(What is being asked)
Can you reproduce each of the rows below word for word, leaving nothing out?

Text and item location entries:
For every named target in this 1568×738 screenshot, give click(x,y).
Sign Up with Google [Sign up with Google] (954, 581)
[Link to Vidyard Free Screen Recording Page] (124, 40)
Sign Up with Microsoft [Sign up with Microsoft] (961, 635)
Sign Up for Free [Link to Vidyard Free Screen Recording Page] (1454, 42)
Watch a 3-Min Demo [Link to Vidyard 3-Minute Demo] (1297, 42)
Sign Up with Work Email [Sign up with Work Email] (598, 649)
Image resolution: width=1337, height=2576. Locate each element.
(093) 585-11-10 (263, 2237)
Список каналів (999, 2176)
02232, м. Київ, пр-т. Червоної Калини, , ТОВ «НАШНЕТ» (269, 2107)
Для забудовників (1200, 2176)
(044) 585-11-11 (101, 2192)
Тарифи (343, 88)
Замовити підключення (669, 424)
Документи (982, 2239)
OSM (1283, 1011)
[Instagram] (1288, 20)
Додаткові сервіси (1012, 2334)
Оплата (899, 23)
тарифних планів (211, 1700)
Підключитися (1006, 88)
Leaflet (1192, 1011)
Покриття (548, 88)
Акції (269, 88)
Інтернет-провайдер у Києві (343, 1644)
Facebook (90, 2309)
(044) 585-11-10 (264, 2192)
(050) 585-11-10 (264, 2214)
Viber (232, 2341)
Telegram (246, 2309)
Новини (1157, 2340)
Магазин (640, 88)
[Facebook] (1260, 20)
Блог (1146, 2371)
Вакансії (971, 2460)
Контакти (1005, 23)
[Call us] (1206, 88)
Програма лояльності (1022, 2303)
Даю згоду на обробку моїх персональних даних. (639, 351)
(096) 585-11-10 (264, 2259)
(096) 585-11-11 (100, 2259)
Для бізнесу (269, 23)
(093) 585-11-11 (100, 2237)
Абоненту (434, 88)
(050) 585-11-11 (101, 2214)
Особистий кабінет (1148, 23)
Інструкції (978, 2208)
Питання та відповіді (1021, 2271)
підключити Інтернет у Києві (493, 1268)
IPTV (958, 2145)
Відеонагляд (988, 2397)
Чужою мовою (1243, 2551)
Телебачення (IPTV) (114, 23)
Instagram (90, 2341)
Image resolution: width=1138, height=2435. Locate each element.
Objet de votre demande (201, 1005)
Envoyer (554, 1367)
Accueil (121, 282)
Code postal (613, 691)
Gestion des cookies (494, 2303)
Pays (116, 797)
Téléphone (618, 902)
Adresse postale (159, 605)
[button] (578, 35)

(Reply)
For every named target in this 1568×738 screenshot, give click(x,y).
Sign Up with Google [Sign up with Google] (954, 581)
[Link to Vidyard Free Screen Recording Page] (124, 40)
Sign Up with Microsoft [Sign up with Microsoft] (961, 635)
Sign Up for Free [Link to Vidyard Free Screen Recording Page] (1454, 42)
Watch a 3-Min Demo [Link to Vidyard 3-Minute Demo] (1297, 42)
Sign Up with Work Email [Sign up with Work Email] (598, 649)
Image resolution: width=1337, height=2576. Locate each element.
(093) 585-11-10 (263, 2237)
Список каналів (999, 2176)
02232, м. Київ, пр-т. Червоної Калини, , ТОВ «НАШНЕТ» (269, 2107)
Для забудовників (1200, 2176)
(044) 585-11-11 (101, 2192)
Тарифи (343, 88)
Замовити підключення (669, 424)
Документи (982, 2239)
OSM (1283, 1011)
[Instagram] (1288, 20)
Додаткові сервіси (1012, 2334)
Оплата (899, 23)
тарифних планів (211, 1700)
Підключитися (1006, 88)
Leaflet (1192, 1011)
Покриття (548, 88)
Акції (269, 88)
Інтернет-провайдер у Києві (343, 1644)
Facebook (90, 2309)
(044) 585-11-10 (264, 2192)
(050) 585-11-10 (264, 2214)
Viber (232, 2341)
Telegram (246, 2309)
Новини (1157, 2340)
Магазин (640, 88)
[Facebook] (1260, 20)
Блог (1146, 2371)
Вакансії (971, 2460)
Контакти (1005, 23)
[Call us] (1206, 88)
Програма лояльності (1022, 2303)
Даю згоду на обробку моїх персональних даних. (639, 351)
(096) 585-11-10 (264, 2259)
(096) 585-11-11 (100, 2259)
Для бізнесу (269, 23)
(093) 585-11-11 (100, 2237)
Абоненту (434, 88)
(050) 585-11-11 (101, 2214)
Особистий кабінет (1148, 23)
Інструкції (978, 2208)
Питання та відповіді (1021, 2271)
підключити Інтернет у Києві (493, 1268)
IPTV (958, 2145)
Відеонагляд (988, 2397)
Чужою мовою (1243, 2551)
Телебачення (IPTV) (114, 23)
Instagram (90, 2341)
Image resolution: width=1138, height=2435. Locate each element.
Objet de votre demande (201, 1005)
Envoyer (554, 1367)
Accueil (121, 282)
Code postal (613, 691)
Gestion des cookies (494, 2303)
Pays (116, 797)
Téléphone (618, 902)
Adresse postale (159, 605)
[button] (578, 35)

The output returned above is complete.